Secondly—and you know this, too—this matter of taking on dividing walls of hostility is hard work! It is soul-searching work, discouraging work, dangerous work sometimes. And I cannot think of a time when it is more important work than in this current season of toxic political rhetoric. To remain onward and upward on the 160-year trajectory of this wonderful church will mean taking on new challenges, identifying new barriers that divide and demean people, living God’s love in new ways.

Where do we find courage to do that?
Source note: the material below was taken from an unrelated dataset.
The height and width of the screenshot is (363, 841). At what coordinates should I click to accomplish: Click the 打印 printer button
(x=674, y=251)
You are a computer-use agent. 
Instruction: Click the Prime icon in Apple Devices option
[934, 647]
We find it from our faith: from the seeds of courage and hope planted here through worship and through education and through living in community together. What the church will need as much as anything will be new ways to internalize the faith, to access our hope, to share our love and to express our joy. Bearing faithful witness to God’s love will require tending those hymnals of the heart to which we return (and resort) again and again during trying times. Some of those hymns we already know by heart; many more of them have yet to be written. But as people of faith we must write them, learn them, love them, and live them.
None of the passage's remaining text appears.